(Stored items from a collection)
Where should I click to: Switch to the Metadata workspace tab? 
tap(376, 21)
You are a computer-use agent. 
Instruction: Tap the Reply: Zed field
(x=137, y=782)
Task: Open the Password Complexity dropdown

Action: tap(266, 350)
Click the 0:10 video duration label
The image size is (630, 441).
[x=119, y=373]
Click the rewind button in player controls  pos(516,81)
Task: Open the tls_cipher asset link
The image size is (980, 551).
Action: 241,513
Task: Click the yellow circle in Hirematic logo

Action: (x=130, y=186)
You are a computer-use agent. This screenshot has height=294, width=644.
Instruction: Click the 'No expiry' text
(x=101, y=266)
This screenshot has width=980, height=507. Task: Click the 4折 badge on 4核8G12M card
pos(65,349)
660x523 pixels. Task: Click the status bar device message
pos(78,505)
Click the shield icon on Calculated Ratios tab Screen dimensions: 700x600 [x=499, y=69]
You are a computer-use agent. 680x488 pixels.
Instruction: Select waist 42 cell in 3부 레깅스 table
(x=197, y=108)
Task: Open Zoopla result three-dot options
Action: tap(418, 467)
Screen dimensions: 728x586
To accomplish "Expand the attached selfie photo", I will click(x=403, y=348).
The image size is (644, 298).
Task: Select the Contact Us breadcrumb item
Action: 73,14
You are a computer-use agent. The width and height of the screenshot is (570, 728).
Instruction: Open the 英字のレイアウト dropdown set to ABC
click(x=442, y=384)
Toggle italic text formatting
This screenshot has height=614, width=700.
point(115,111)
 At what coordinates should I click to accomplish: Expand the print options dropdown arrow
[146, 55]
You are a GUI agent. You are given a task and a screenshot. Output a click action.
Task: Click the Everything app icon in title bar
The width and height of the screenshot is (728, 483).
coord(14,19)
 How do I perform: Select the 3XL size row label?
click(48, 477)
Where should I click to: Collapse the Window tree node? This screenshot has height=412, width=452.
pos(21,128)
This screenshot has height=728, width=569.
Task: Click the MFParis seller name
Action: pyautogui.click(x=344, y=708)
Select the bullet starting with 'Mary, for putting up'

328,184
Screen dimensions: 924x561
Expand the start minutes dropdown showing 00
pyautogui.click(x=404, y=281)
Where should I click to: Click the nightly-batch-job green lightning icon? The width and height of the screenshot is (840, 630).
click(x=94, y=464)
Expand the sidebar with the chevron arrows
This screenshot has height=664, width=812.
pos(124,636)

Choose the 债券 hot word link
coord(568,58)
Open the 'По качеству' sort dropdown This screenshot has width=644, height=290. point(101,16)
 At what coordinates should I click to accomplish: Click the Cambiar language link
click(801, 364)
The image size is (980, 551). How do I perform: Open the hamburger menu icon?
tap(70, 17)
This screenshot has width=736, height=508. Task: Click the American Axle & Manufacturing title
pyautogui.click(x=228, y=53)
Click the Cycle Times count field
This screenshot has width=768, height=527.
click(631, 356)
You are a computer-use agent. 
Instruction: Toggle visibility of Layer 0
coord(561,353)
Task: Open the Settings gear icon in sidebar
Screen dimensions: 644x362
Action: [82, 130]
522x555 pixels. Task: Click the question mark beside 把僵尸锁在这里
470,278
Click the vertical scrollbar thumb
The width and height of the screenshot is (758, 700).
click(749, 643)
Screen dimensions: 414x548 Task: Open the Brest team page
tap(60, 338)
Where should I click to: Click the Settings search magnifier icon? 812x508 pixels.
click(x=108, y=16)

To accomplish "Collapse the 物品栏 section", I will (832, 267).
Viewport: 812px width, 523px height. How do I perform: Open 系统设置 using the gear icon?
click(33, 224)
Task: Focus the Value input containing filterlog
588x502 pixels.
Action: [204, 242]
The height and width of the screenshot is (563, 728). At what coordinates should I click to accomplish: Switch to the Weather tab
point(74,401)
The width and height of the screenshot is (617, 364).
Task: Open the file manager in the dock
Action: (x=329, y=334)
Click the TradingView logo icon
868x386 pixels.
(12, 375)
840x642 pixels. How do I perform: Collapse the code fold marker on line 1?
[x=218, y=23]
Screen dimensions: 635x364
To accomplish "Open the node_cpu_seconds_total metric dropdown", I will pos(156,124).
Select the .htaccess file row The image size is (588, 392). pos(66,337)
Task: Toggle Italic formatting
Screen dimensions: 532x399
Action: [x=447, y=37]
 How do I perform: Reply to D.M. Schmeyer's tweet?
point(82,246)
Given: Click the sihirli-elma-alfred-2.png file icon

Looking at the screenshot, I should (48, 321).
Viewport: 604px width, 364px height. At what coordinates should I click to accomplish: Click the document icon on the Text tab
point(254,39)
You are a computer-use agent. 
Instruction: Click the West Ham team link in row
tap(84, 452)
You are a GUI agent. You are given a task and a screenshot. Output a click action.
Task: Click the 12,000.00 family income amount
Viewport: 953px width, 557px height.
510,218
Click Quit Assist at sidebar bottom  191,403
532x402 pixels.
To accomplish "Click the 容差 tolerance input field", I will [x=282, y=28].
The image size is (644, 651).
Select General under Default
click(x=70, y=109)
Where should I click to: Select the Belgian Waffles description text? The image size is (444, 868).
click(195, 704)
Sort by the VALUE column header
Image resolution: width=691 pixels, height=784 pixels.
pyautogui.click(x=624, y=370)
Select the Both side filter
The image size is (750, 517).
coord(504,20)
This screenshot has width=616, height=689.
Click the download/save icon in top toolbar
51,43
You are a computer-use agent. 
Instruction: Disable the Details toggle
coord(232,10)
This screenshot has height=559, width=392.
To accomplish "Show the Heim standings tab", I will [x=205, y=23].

» **WHAT IS REQUIRED**
Copy every record above exactly as it appears.

» **TASK RESPONSE**
Where should I click to: Switch to the Metadata workspace tab? 
tap(376, 21)
You are a computer-use agent. 
Instruction: Tap the Reply: Zed field
(x=137, y=782)
Task: Open the Password Complexity dropdown

Action: tap(266, 350)
Click the 0:10 video duration label
The image size is (630, 441).
[x=119, y=373]
Click the rewind button in player controls  pos(516,81)
Task: Open the tls_cipher asset link
The image size is (980, 551).
Action: 241,513
Task: Click the yellow circle in Hirematic logo

Action: (x=130, y=186)
You are a computer-use agent. This screenshot has height=294, width=644.
Instruction: Click the 'No expiry' text
(x=101, y=266)
This screenshot has width=980, height=507. Task: Click the 4折 badge on 4核8G12M card
pos(65,349)
660x523 pixels. Task: Click the status bar device message
pos(78,505)
Click the shield icon on Calculated Ratios tab Screen dimensions: 700x600 [x=499, y=69]
You are a computer-use agent. 680x488 pixels.
Instruction: Select waist 42 cell in 3부 레깅스 table
(x=197, y=108)
Task: Open Zoopla result three-dot options
Action: tap(418, 467)
Screen dimensions: 728x586
To accomplish "Expand the attached selfie photo", I will click(x=403, y=348).
The image size is (644, 298).
Task: Select the Contact Us breadcrumb item
Action: 73,14
You are a computer-use agent. The width and height of the screenshot is (570, 728).
Instruction: Open the 英字のレイアウト dropdown set to ABC
click(x=442, y=384)
Toggle italic text formatting
This screenshot has height=614, width=700.
point(115,111)
 At what coordinates should I click to accomplish: Expand the print options dropdown arrow
[146, 55]
You are a GUI agent. You are given a task and a screenshot. Output a click action.
Task: Click the Everything app icon in title bar
The width and height of the screenshot is (728, 483).
coord(14,19)
 How do I perform: Select the 3XL size row label?
click(48, 477)
Where should I click to: Collapse the Window tree node? This screenshot has height=412, width=452.
pos(21,128)
This screenshot has height=728, width=569.
Task: Click the MFParis seller name
Action: pyautogui.click(x=344, y=708)
Select the bullet starting with 'Mary, for putting up'

328,184
Screen dimensions: 924x561
Expand the start minutes dropdown showing 00
pyautogui.click(x=404, y=281)
Where should I click to: Click the nightly-batch-job green lightning icon? The width and height of the screenshot is (840, 630).
click(x=94, y=464)
Expand the sidebar with the chevron arrows
This screenshot has height=664, width=812.
pos(124,636)

Choose the 债券 hot word link
coord(568,58)
Open the 'По качеству' sort dropdown This screenshot has width=644, height=290. point(101,16)
 At what coordinates should I click to accomplish: Click the Cambiar language link
click(801, 364)
The image size is (980, 551). How do I perform: Open the hamburger menu icon?
tap(70, 17)
This screenshot has width=736, height=508. Task: Click the American Axle & Manufacturing title
pyautogui.click(x=228, y=53)
Click the Cycle Times count field
This screenshot has width=768, height=527.
click(631, 356)
You are a computer-use agent. 
Instruction: Toggle visibility of Layer 0
coord(561,353)
Task: Open the Settings gear icon in sidebar
Screen dimensions: 644x362
Action: [82, 130]
522x555 pixels. Task: Click the question mark beside 把僵尸锁在这里
470,278
Click the vertical scrollbar thumb
The width and height of the screenshot is (758, 700).
click(749, 643)
Screen dimensions: 414x548 Task: Open the Brest team page
tap(60, 338)
Where should I click to: Click the Settings search magnifier icon? 812x508 pixels.
click(x=108, y=16)

To accomplish "Collapse the 物品栏 section", I will (832, 267).
Viewport: 812px width, 523px height. How do I perform: Open 系统设置 using the gear icon?
click(33, 224)
Task: Focus the Value input containing filterlog
588x502 pixels.
Action: [204, 242]
The height and width of the screenshot is (563, 728). At what coordinates should I click to accomplish: Switch to the Weather tab
point(74,401)
The width and height of the screenshot is (617, 364).
Task: Open the file manager in the dock
Action: (x=329, y=334)
Click the TradingView logo icon
868x386 pixels.
(12, 375)
840x642 pixels. How do I perform: Collapse the code fold marker on line 1?
[x=218, y=23]
Screen dimensions: 635x364
To accomplish "Open the node_cpu_seconds_total metric dropdown", I will pos(156,124).
Select the .htaccess file row The image size is (588, 392). pos(66,337)
Task: Toggle Italic formatting
Screen dimensions: 532x399
Action: [x=447, y=37]
 How do I perform: Reply to D.M. Schmeyer's tweet?
point(82,246)
Given: Click the sihirli-elma-alfred-2.png file icon

Looking at the screenshot, I should (48, 321).
Viewport: 604px width, 364px height. At what coordinates should I click to accomplish: Click the document icon on the Text tab
point(254,39)
You are a computer-use agent. 
Instruction: Click the West Ham team link in row
tap(84, 452)
You are a GUI agent. You are given a task and a screenshot. Output a click action.
Task: Click the 12,000.00 family income amount
Viewport: 953px width, 557px height.
510,218
Click Quit Assist at sidebar bottom  191,403
532x402 pixels.
To accomplish "Click the 容差 tolerance input field", I will [x=282, y=28].
The image size is (644, 651).
Select General under Default
click(x=70, y=109)
Where should I click to: Select the Belgian Waffles description text? The image size is (444, 868).
click(195, 704)
Sort by the VALUE column header
Image resolution: width=691 pixels, height=784 pixels.
pyautogui.click(x=624, y=370)
Select the Both side filter
The image size is (750, 517).
coord(504,20)
This screenshot has width=616, height=689.
Click the download/save icon in top toolbar
51,43
You are a computer-use agent. 
Instruction: Disable the Details toggle
coord(232,10)
This screenshot has height=559, width=392.
To accomplish "Show the Heim standings tab", I will [x=205, y=23].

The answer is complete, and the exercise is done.